= Jeffrey J. Varab =

Jeffrey James Varab is a leading animator and visual effects artist and one of the pioneers of 3D computer animation. His work on the 1995 film Casper marked the first fully computer-rendered lead character in a feature film, beating Woody and Buzz Lightyear of the fully computer-animated Toy Story by six months.

==Career==
Originally hired at Disney Animation in 1977, Varab was trained on the film Pete's Dragon by one of "Disney's Nine Old Men", Eric Larson. Classmates at Disney Animation included filmmakers such as Pixar's John Lasseter, Tim Burton and Don Bluth. Since then, Varab has done work for Steven Spielberg's Amblin Entertainment, George Lucas' Industrial Light and Magic, Universal Pictures and Sullivan Bluth Studios. Varab's work has appeared in such films as The Fox and the Hound, All Dogs Go To Heaven, FernGully: The Last Rainforest, We're Back! A Dinosaur's Story, Casper, Balto, Mulan, The Rugrats Movie, Titan AE, and Tugger: The Jeep 4x4 Who Wanted to Fly.

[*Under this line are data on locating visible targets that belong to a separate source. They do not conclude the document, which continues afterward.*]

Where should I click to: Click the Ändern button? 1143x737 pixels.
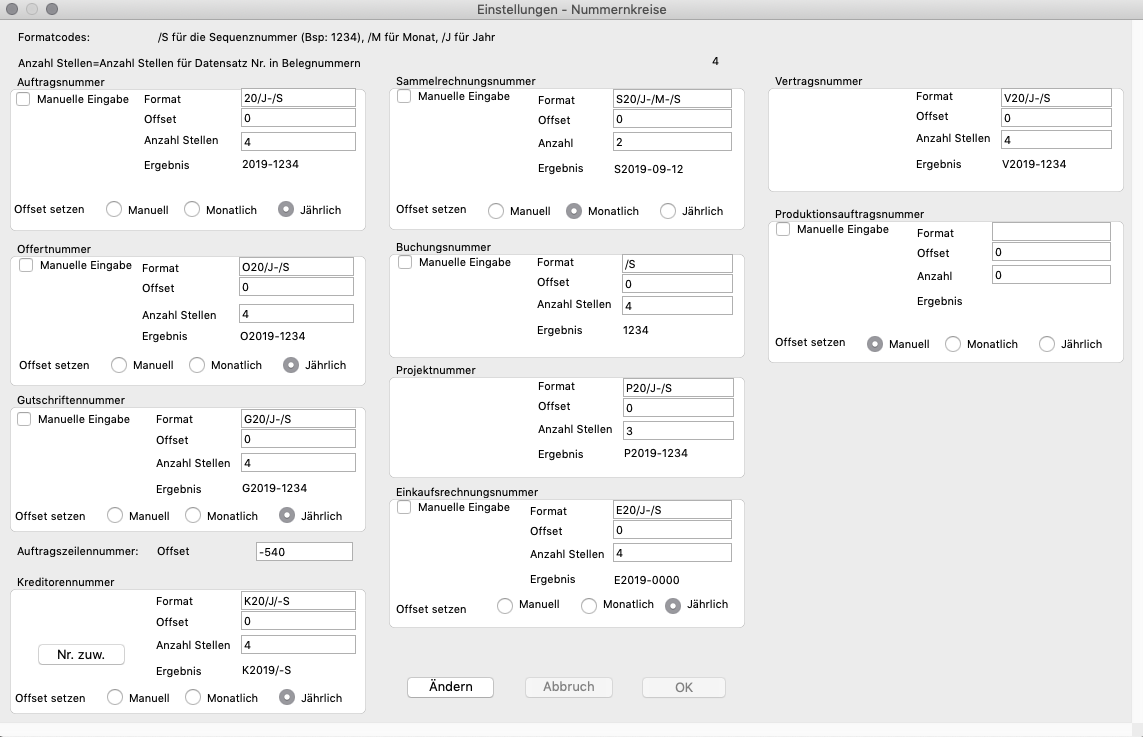tap(450, 687)
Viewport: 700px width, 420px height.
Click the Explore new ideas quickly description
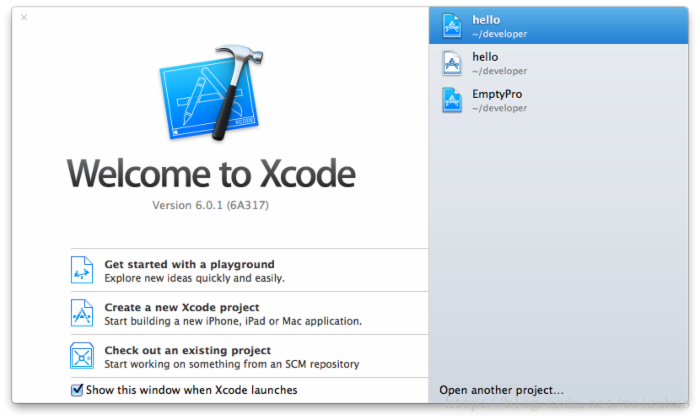pyautogui.click(x=194, y=278)
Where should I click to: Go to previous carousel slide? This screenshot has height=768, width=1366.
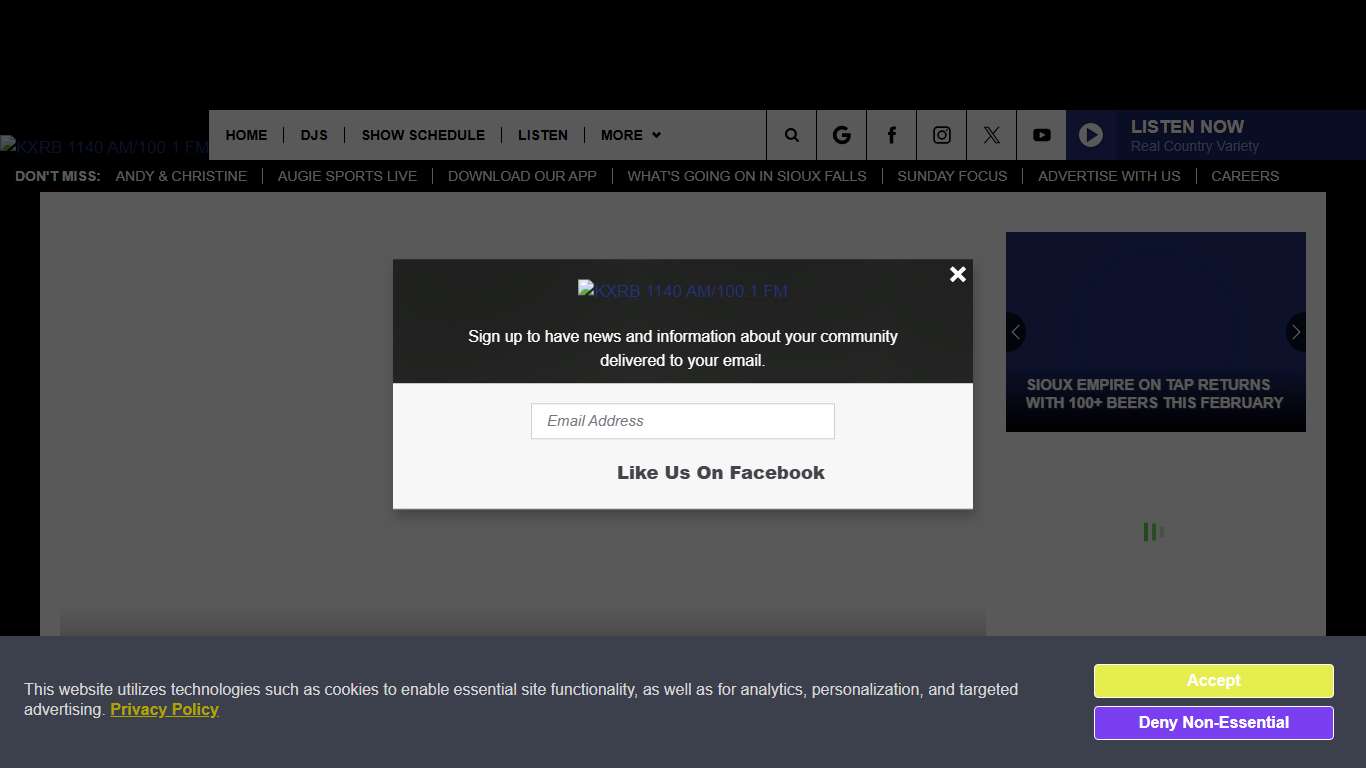(x=1016, y=332)
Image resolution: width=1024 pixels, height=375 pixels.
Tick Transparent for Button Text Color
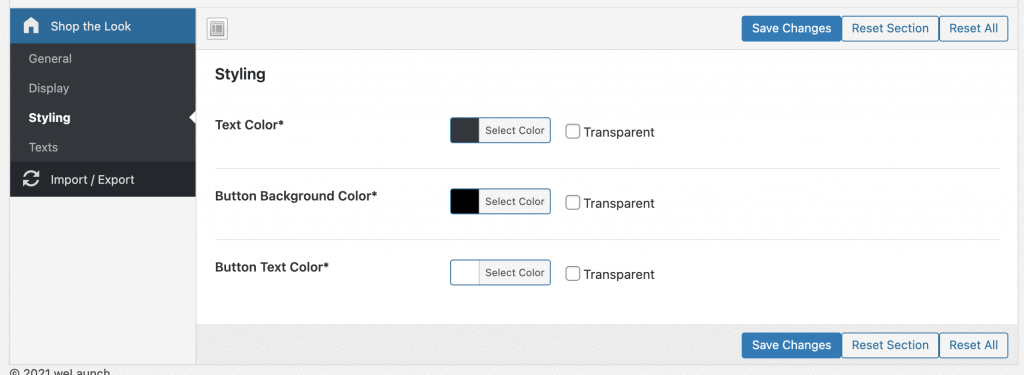[x=573, y=274]
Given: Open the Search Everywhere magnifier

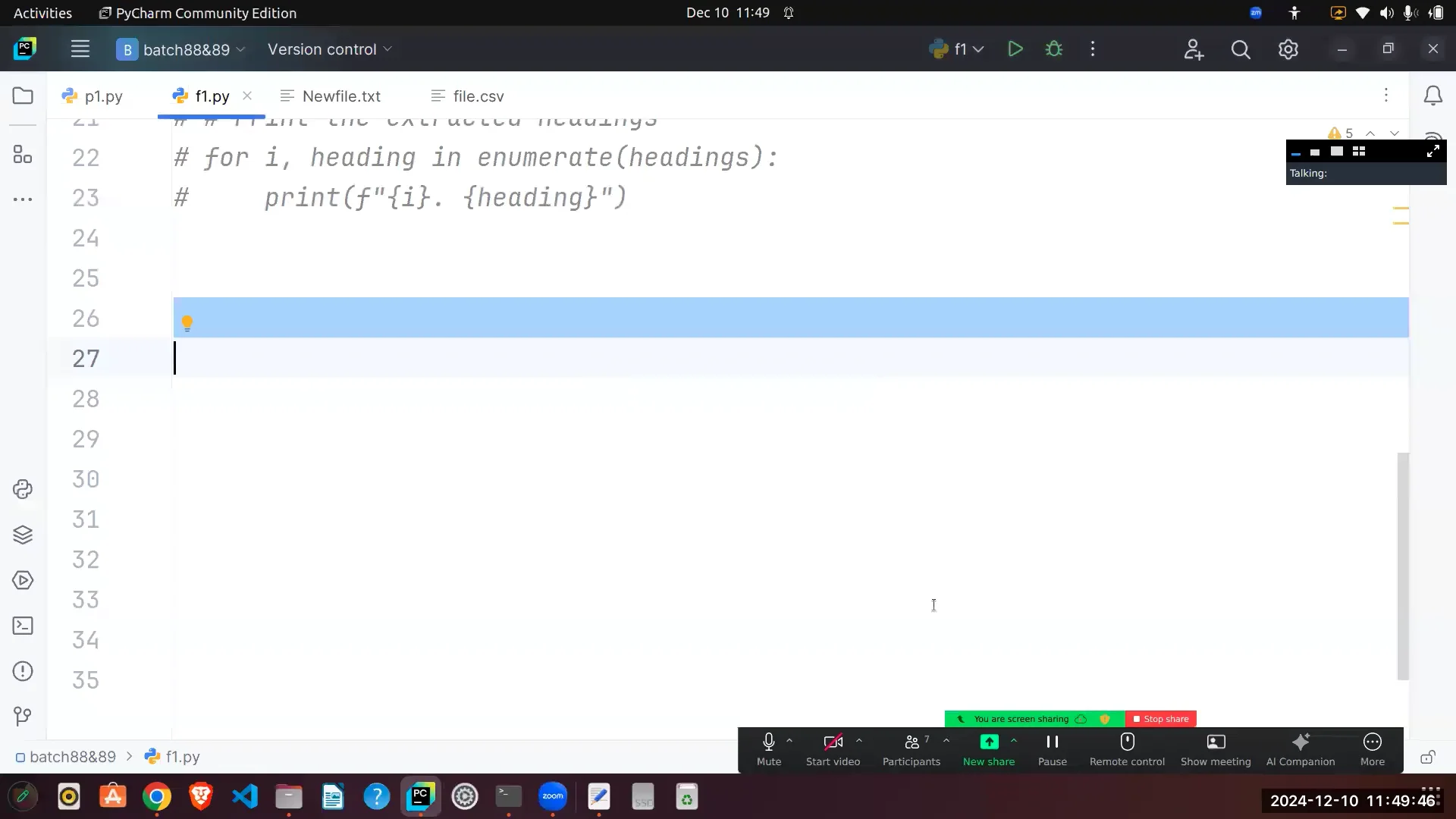Looking at the screenshot, I should pyautogui.click(x=1241, y=49).
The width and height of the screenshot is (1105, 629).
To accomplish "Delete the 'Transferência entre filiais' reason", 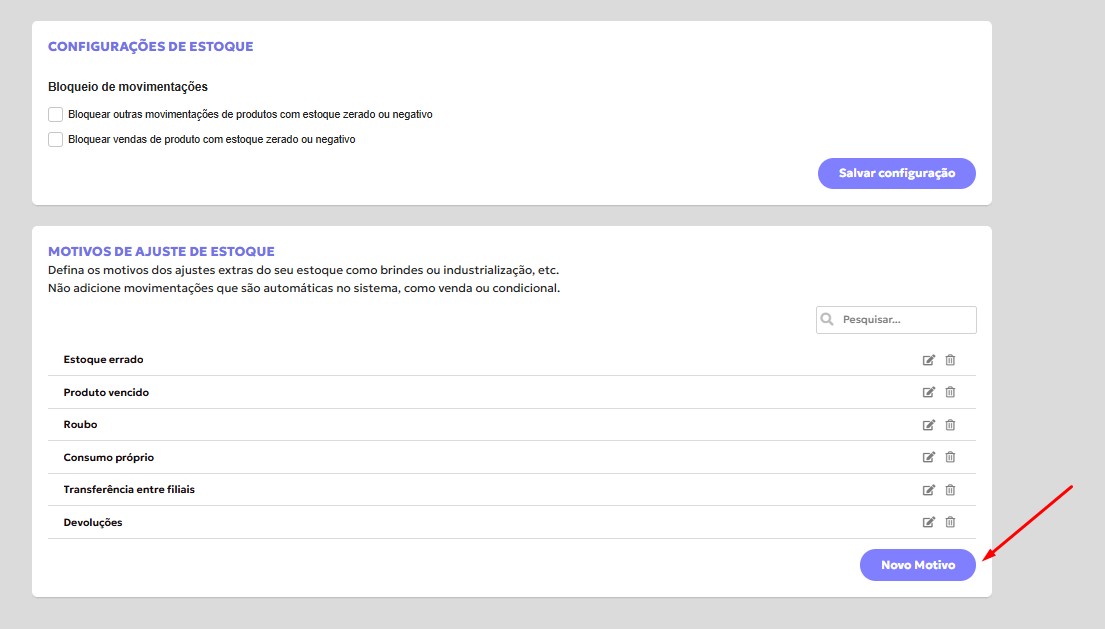I will click(950, 490).
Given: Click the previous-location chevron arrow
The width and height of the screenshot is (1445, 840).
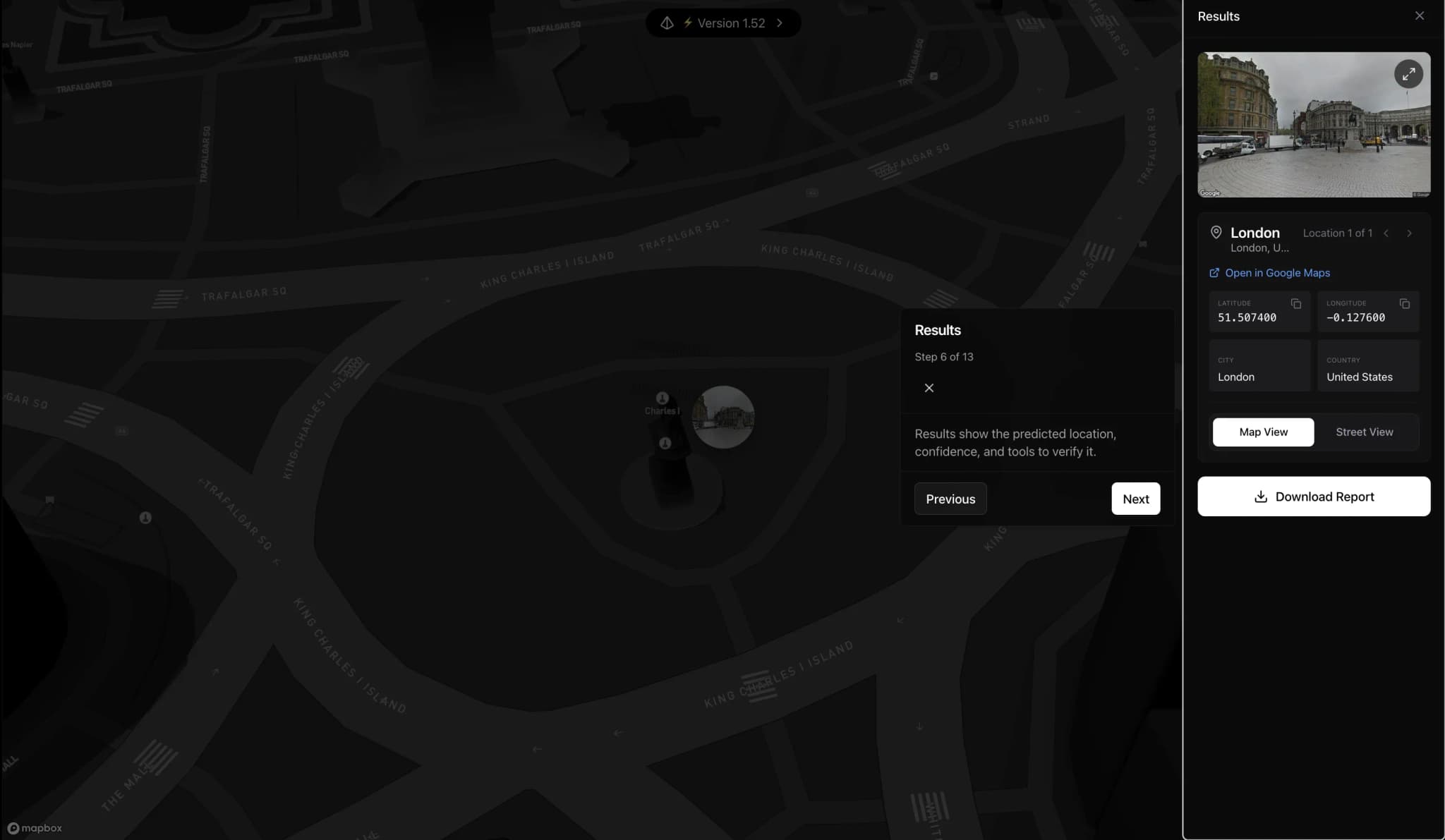Looking at the screenshot, I should pyautogui.click(x=1386, y=233).
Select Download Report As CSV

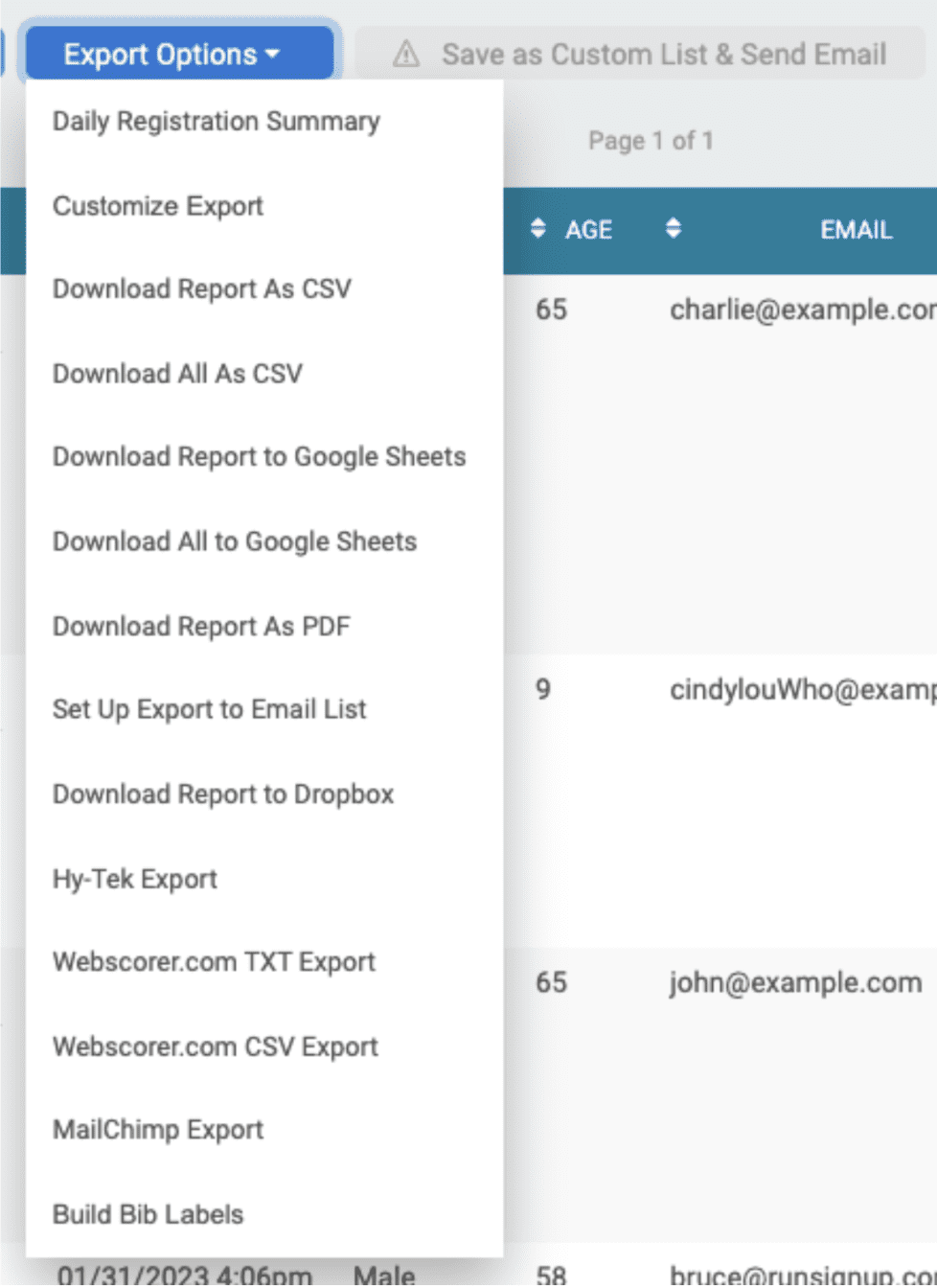coord(201,288)
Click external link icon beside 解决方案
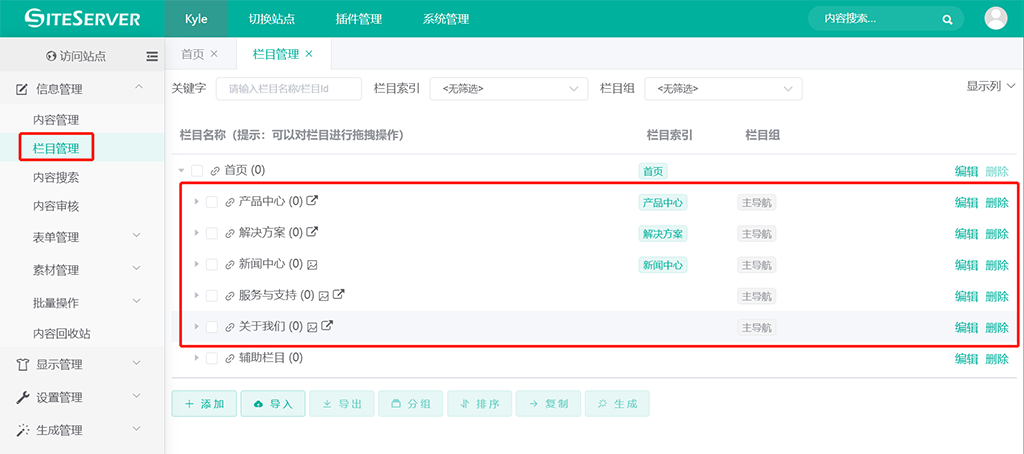 312,233
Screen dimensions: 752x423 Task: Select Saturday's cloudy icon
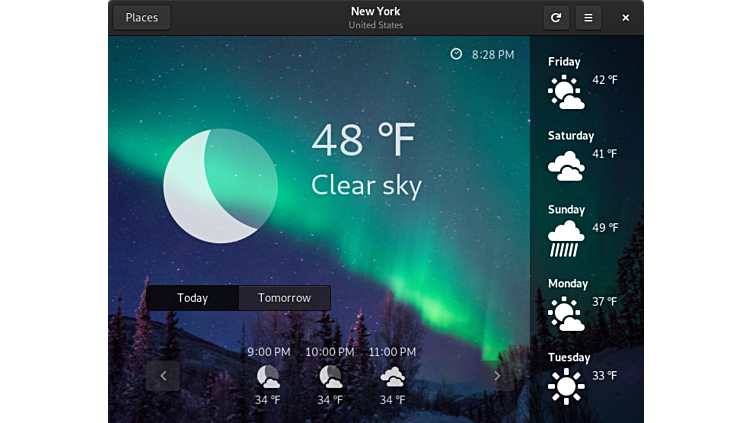coord(566,166)
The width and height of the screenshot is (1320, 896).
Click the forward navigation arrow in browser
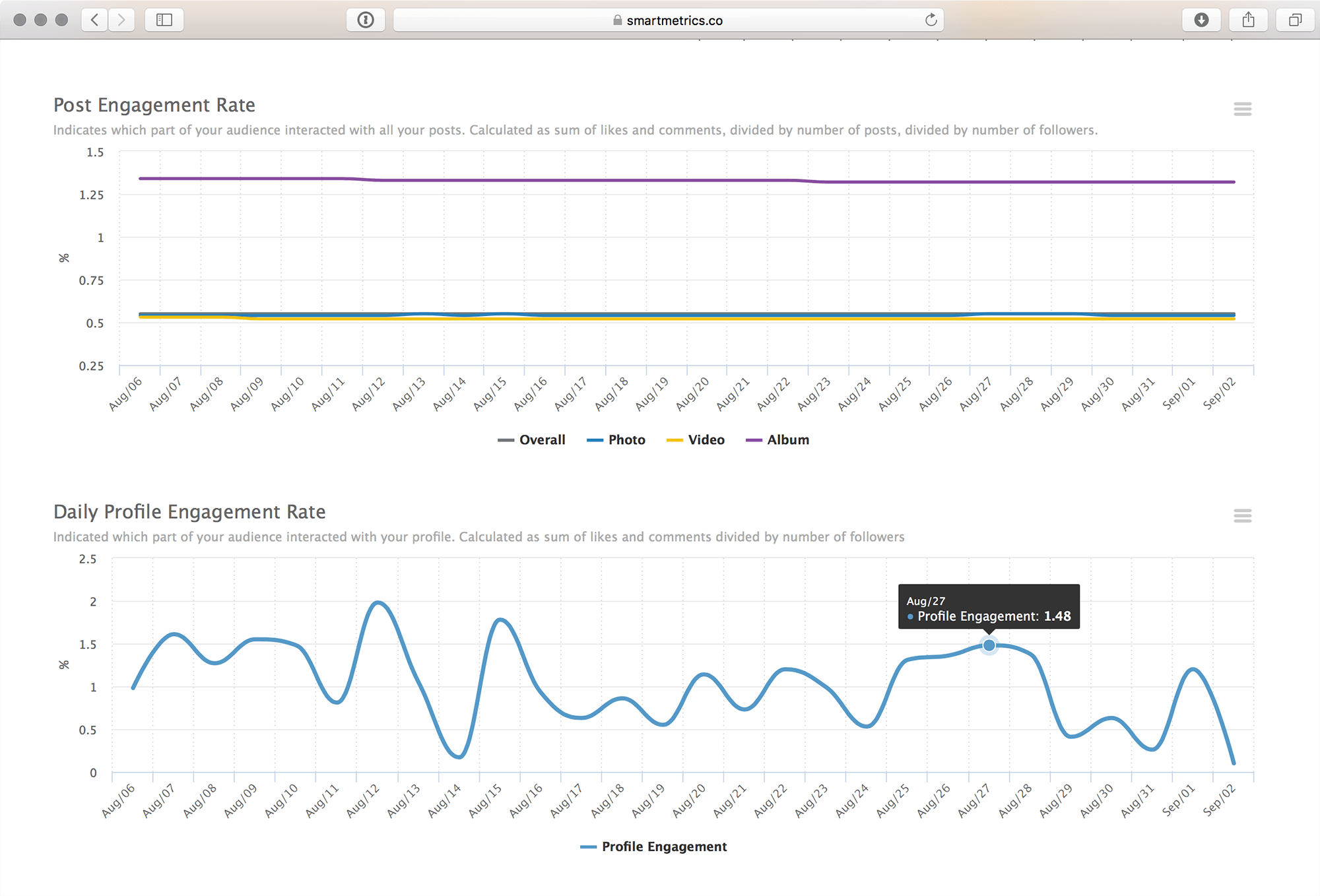[x=122, y=19]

Over the past three years, Varab has been heavily involved in pioneering the use of stereoscopic rendering and autostereoscopy in animation. He is currently in pre-production on a series of feature films that will showcase this technology. He has also been involved in designing tool sets for 2d-3d stereoscopic conversion.

In August 2010, Jeff Varab was charged with 13 counts of fraud and arrested in Osceola County Florida.